### Set task
Copy out the records below, substituting "What should I do to:" for each occurrence of "How do I perform:" and leaving everything else unchanged.

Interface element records
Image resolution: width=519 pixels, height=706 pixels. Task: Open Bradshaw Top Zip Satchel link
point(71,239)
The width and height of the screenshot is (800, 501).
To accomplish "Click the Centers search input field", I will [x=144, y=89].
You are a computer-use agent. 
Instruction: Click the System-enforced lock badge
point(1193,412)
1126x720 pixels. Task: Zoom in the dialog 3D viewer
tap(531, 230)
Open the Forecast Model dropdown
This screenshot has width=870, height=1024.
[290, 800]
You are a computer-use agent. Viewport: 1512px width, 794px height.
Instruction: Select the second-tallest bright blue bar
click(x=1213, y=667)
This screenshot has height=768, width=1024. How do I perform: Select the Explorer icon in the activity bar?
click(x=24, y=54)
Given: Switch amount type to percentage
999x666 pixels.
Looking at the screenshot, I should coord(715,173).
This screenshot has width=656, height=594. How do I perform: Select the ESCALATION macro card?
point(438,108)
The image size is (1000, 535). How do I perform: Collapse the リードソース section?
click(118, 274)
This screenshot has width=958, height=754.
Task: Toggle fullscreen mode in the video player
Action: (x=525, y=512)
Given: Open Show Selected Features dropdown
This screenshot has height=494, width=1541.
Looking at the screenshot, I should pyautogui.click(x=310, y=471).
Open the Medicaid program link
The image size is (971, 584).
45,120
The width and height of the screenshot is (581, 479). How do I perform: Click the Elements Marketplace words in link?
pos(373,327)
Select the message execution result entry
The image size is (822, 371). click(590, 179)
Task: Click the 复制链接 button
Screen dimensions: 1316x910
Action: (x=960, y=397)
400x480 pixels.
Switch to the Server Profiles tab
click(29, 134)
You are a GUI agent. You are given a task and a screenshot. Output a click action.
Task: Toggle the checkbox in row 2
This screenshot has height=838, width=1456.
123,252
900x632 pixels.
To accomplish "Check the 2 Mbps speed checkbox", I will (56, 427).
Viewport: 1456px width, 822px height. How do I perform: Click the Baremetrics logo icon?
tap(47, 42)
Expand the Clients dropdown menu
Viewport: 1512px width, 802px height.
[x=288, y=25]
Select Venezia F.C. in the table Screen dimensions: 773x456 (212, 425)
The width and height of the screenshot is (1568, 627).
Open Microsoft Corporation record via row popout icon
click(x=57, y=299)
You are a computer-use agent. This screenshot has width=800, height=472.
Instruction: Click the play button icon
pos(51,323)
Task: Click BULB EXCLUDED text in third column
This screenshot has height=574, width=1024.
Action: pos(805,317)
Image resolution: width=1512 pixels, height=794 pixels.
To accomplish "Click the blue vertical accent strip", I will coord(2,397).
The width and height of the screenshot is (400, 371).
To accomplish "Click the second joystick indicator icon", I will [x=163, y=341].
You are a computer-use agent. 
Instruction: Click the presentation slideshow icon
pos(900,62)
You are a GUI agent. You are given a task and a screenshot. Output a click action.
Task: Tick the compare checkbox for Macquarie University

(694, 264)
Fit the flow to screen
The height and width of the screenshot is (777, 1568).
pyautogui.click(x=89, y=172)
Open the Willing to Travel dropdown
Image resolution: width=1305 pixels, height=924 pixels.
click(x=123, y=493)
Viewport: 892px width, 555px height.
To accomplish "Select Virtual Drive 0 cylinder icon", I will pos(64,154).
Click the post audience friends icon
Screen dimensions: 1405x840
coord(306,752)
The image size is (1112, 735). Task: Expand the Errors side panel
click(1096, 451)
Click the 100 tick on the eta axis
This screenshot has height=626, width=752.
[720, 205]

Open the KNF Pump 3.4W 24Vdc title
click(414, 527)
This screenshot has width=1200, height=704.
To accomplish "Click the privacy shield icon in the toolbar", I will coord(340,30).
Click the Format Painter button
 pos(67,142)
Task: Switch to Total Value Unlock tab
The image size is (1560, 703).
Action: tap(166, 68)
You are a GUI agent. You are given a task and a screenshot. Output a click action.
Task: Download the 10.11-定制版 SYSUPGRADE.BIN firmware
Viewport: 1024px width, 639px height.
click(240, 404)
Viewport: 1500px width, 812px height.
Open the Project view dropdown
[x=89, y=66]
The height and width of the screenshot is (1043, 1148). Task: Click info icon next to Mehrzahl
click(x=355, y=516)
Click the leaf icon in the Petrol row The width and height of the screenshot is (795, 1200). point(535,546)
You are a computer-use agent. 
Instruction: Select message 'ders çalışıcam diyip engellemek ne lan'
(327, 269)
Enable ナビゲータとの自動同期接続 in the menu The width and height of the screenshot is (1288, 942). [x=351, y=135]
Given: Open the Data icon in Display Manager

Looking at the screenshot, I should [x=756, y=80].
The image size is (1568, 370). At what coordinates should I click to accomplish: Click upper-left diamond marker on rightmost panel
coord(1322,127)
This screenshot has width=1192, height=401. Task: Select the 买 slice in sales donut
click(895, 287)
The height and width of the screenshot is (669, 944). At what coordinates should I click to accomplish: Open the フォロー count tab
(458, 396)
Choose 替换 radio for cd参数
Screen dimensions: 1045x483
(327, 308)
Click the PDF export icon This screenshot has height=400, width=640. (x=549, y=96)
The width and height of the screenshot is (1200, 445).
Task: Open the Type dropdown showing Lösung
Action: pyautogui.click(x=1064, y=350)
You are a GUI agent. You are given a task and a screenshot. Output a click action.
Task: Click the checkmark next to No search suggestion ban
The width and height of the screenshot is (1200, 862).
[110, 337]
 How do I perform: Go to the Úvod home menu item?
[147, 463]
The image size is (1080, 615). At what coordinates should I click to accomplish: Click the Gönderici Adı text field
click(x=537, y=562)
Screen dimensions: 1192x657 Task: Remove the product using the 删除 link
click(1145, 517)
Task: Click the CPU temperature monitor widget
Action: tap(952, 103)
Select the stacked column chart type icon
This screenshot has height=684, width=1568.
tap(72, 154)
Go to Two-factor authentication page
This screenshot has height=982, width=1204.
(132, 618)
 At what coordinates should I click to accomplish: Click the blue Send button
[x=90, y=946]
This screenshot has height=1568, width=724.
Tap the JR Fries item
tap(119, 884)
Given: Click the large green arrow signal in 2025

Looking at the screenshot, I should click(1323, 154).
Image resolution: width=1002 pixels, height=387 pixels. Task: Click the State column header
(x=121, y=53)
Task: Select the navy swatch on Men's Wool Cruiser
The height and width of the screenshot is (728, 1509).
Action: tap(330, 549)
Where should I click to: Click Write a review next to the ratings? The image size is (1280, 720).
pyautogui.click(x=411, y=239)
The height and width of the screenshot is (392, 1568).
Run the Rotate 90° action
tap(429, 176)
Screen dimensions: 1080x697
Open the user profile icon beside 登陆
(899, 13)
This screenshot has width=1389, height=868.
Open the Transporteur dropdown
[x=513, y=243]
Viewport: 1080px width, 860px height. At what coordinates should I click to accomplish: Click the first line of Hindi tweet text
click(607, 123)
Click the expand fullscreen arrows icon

### Output below
Image resolution: width=519 pixels, height=706 pixels. Task: Open Bradshaw Top Zip Satchel link
point(71,239)
The width and height of the screenshot is (800, 501).
To accomplish "Click the Centers search input field", I will [x=144, y=89].
You are a computer-use agent. 
Instruction: Click the System-enforced lock badge
point(1193,412)
1126x720 pixels. Task: Zoom in the dialog 3D viewer
tap(531, 230)
Open the Forecast Model dropdown
This screenshot has width=870, height=1024.
[290, 800]
You are a computer-use agent. Viewport: 1512px width, 794px height.
Instruction: Select the second-tallest bright blue bar
click(x=1213, y=667)
This screenshot has height=768, width=1024. What should I do to: Select the Explorer icon in the activity bar?
click(x=24, y=54)
Given: Switch amount type to percentage
999x666 pixels.
Looking at the screenshot, I should coord(715,173).
This screenshot has width=656, height=594. What should I do to: Select the ESCALATION macro card?
point(438,108)
The image size is (1000, 535). What should I do to: Collapse the リードソース section?
click(118, 274)
This screenshot has width=958, height=754.
Task: Toggle fullscreen mode in the video player
Action: (x=525, y=512)
Given: Open Show Selected Features dropdown
This screenshot has height=494, width=1541.
Looking at the screenshot, I should pyautogui.click(x=310, y=471).
Open the Medicaid program link
The image size is (971, 584).
45,120
The width and height of the screenshot is (581, 479). What should I do to: Click the Elements Marketplace words in link?
pos(373,327)
Select the message execution result entry
The image size is (822, 371). click(590, 179)
Task: Click the 复制链接 button
Screen dimensions: 1316x910
Action: (x=960, y=397)
400x480 pixels.
Switch to the Server Profiles tab
click(29, 134)
You are a GUI agent. You are given a task and a screenshot. Output a click action.
Task: Toggle the checkbox in row 2
This screenshot has height=838, width=1456.
123,252
900x632 pixels.
To accomplish "Check the 2 Mbps speed checkbox", I will (56, 427).
Viewport: 1456px width, 822px height. What should I do to: Click the Baremetrics logo icon?
tap(47, 42)
Expand the Clients dropdown menu
Viewport: 1512px width, 802px height.
[x=288, y=25]
Select Venezia F.C. in the table Screen dimensions: 773x456 (212, 425)
The width and height of the screenshot is (1568, 627).
Open Microsoft Corporation record via row popout icon
click(x=57, y=299)
You are a computer-use agent. This screenshot has width=800, height=472.
Instruction: Click the play button icon
pos(51,323)
Task: Click BULB EXCLUDED text in third column
This screenshot has height=574, width=1024.
Action: pos(805,317)
Image resolution: width=1512 pixels, height=794 pixels.
To accomplish "Click the blue vertical accent strip", I will coord(2,397).
The width and height of the screenshot is (400, 371).
To accomplish "Click the second joystick indicator icon", I will [x=163, y=341].
You are a computer-use agent. 
Instruction: Click the presentation slideshow icon
pos(900,62)
You are a GUI agent. You are given a task and a screenshot. Output a click action.
Task: Tick the compare checkbox for Macquarie University

(694, 264)
Fit the flow to screen
The height and width of the screenshot is (777, 1568).
pyautogui.click(x=89, y=172)
Open the Willing to Travel dropdown
Image resolution: width=1305 pixels, height=924 pixels.
click(x=123, y=493)
Viewport: 892px width, 555px height.
To accomplish "Select Virtual Drive 0 cylinder icon", I will pos(64,154).
Click the post audience friends icon
Screen dimensions: 1405x840
coord(306,752)
The image size is (1112, 735). Task: Expand the Errors side panel
click(1096, 451)
Click the 100 tick on the eta axis
This screenshot has height=626, width=752.
[720, 205]

Open the KNF Pump 3.4W 24Vdc title
click(414, 527)
This screenshot has width=1200, height=704.
To accomplish "Click the privacy shield icon in the toolbar", I will coord(340,30).
Click the Format Painter button
 pos(67,142)
Task: Switch to Total Value Unlock tab
The image size is (1560, 703).
Action: tap(166, 68)
You are a GUI agent. You are given a task and a screenshot. Output a click action.
Task: Download the 10.11-定制版 SYSUPGRADE.BIN firmware
Viewport: 1024px width, 639px height.
click(240, 404)
Viewport: 1500px width, 812px height.
Open the Project view dropdown
[x=89, y=66]
The height and width of the screenshot is (1043, 1148). Task: Click info icon next to Mehrzahl
click(x=355, y=516)
Click the leaf icon in the Petrol row The width and height of the screenshot is (795, 1200). point(535,546)
You are a computer-use agent. 
Instruction: Select message 'ders çalışıcam diyip engellemek ne lan'
(327, 269)
Enable ナビゲータとの自動同期接続 in the menu The width and height of the screenshot is (1288, 942). [x=351, y=135]
Given: Open the Data icon in Display Manager

Looking at the screenshot, I should [x=756, y=80].
The image size is (1568, 370). At what coordinates should I click to accomplish: Click upper-left diamond marker on rightmost panel
coord(1322,127)
This screenshot has width=1192, height=401. Task: Select the 买 slice in sales donut
click(895, 287)
The height and width of the screenshot is (669, 944). At what coordinates should I click to accomplish: Open the フォロー count tab
(458, 396)
Choose 替换 radio for cd参数
Screen dimensions: 1045x483
(327, 308)
Click the PDF export icon This screenshot has height=400, width=640. (x=549, y=96)
The width and height of the screenshot is (1200, 445).
Task: Open the Type dropdown showing Lösung
Action: pyautogui.click(x=1064, y=350)
You are a GUI agent. You are given a task and a screenshot. Output a click action.
Task: Click the checkmark next to No search suggestion ban
The width and height of the screenshot is (1200, 862).
[110, 337]
 What should I do to: Go to the Úvod home menu item?
[147, 463]
The image size is (1080, 615). At what coordinates should I click to accomplish: Click the Gönderici Adı text field
click(x=537, y=562)
Screen dimensions: 1192x657 Task: Remove the product using the 删除 link
click(1145, 517)
Task: Click the CPU temperature monitor widget
Action: tap(952, 103)
Select the stacked column chart type icon
This screenshot has height=684, width=1568.
tap(72, 154)
Go to Two-factor authentication page
This screenshot has height=982, width=1204.
(132, 618)
 At what coordinates should I click to accomplish: Click the blue Send button
[x=90, y=946]
This screenshot has height=1568, width=724.
Tap the JR Fries item
tap(119, 884)
Given: Click the large green arrow signal in 2025

Looking at the screenshot, I should click(1323, 154).
Image resolution: width=1002 pixels, height=387 pixels. Task: Click the State column header
(x=121, y=53)
Task: Select the navy swatch on Men's Wool Cruiser
The height and width of the screenshot is (728, 1509).
Action: tap(330, 549)
Where should I click to: Click Write a review next to the ratings? The image size is (1280, 720).
pyautogui.click(x=411, y=239)
The height and width of the screenshot is (392, 1568).
Run the Rotate 90° action
tap(429, 176)
Screen dimensions: 1080x697
Open the user profile icon beside 登陆
(899, 13)
This screenshot has width=1389, height=868.
Open the Transporteur dropdown
[x=513, y=243]
Viewport: 1080px width, 860px height. At what coordinates should I click to accomplish: Click the first line of Hindi tweet text
click(607, 123)
Click the expand fullscreen arrows icon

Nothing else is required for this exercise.